Case Studies » Sickness » 2014/11 - Specified Disability: Post-Traumatic Stress Disorder, Visual Impairment
Specified Disability: Post-Traumatic Stress Disorder, Visual Impairment
Background: The appellant is 32 years of age and applied for Disability Allowance in 2013. He submitted a report from his G.P. which stated that he had lost his sight in one eye and suffered Post-Traumatic Stress Disorder, following an assault. His G.P. stated that he had been referred to the local psychiatric service. In completing the ability/disability profile, he assessed the appellant as being severely affected in the area of mental health/behaviour, affected to a mild degree in terms of his hearing, and normal in the other categories outlined. He indicated that the appellant should be accompanied if he was asked to attend an in-person medical assessment. He submitted a letter on the appellant’s behalf and this was accepted as an appeal. In that letter, he made reference to the appellant’s ongoing mental health difficulties and advised that he had become homeless.
Oral hearing: The appellant attended alone. The Appeals Officer read the decision and clarified the question at issue. He made reference to the grounds of appeal which had been submitted on the appellant’s behalf. The appellant confirmed that he had become homeless and advised that he was now living with his mother. He said that he was waiting to secure local authority housing.
In relation to employment, the appellant stated that he last worked in 2007, driving a fork lift truck. He advised that he had been let go when the company went out of business and that he had been in receipt of Jobseeker’s Allowance since. He reported that he had participated in some training courses, and that these had referred mainly to construction. In terms of education, he advised that he had completed the Leaving Certificate and had undertaken a computer course.

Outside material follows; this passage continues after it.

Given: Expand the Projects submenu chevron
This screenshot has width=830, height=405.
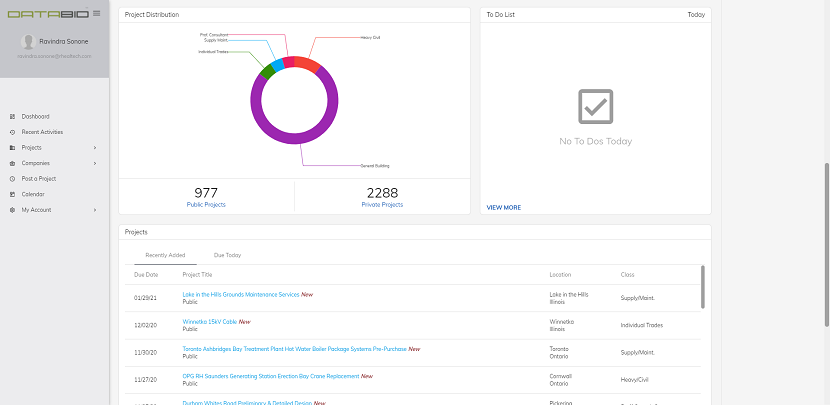Looking at the screenshot, I should 95,148.
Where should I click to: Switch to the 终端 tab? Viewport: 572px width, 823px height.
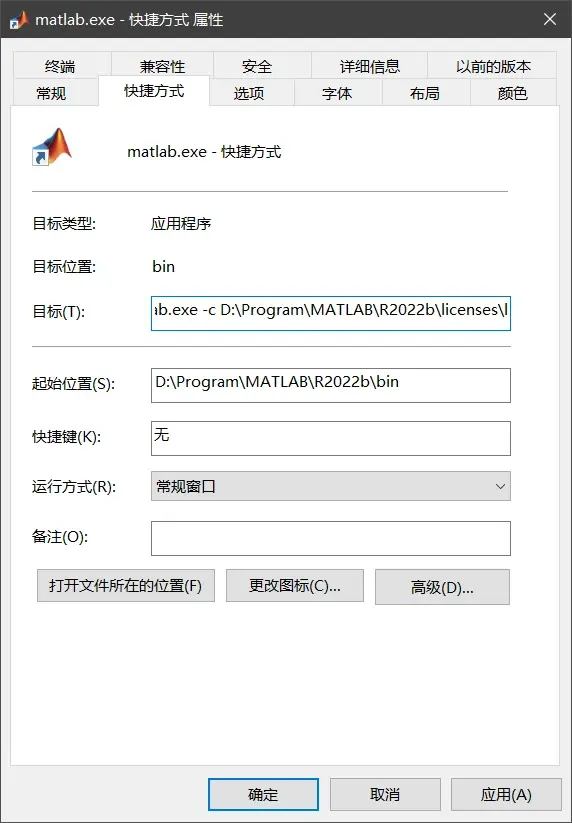[60, 67]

The appellant reported that he has Asthma and attends his G.P. for monthly check-ups. He confirmed that he continues to attend his Psychiatrist every two weeks and that he also attends a hospital clinic, twice a year, in relation to his eye. He said that, following the assault, he did not visit the city centre for a year. He went on to say that he still experiences difficulty in leaving home and feels the need to be accompanied when he does. He said that he is very fearful of groups of people, particularly groups of young men. He reported feeling irritable and said that he suffers from recurrent flashbacks.
The appellant described intermittent pain in his head, near the eye where he lost his sight. He said the blindness in that eye causes problems and that he frequently walks into objects on his left-hand side. He reported having sleep difficulties and said that frequent flashbacks of the assault cause severe depressive episodes. He said that when depressed, he had self-harmed.
Comment/Conclusion: The Appeals Officer noted that the appellant’s condition had not improved and that he continued to seek to be accompanied when leaving the house. He considered that this would severely restrict his ability to obtain and retain employment. In addition, he noted that the loss of his sight in one eye would restrict the type of work that would be suitable to his experience and education and he noted also that he was prone to walking into things on his left-hand side because of this visual impairment. Accordingly, he concluded that the qualifying criteria were met.
Decision of the Appeals Officer: The appeal is allowed.
Decision reason(s): Disability Allowance may be paid where a person is substantially restricted in undertaking work which would otherwise be suitable with reference to their age, experience and qualifications and the specified disability must have continued for or be expected to continue for at least one year. Having carefully examined all the evidence in this case, including that obtained at the oral hearing, and taking account of the medical evidence available, I have concluded that the appellant has established that he meets the qualifying conditions. In the circumstances, the appeal succeeds.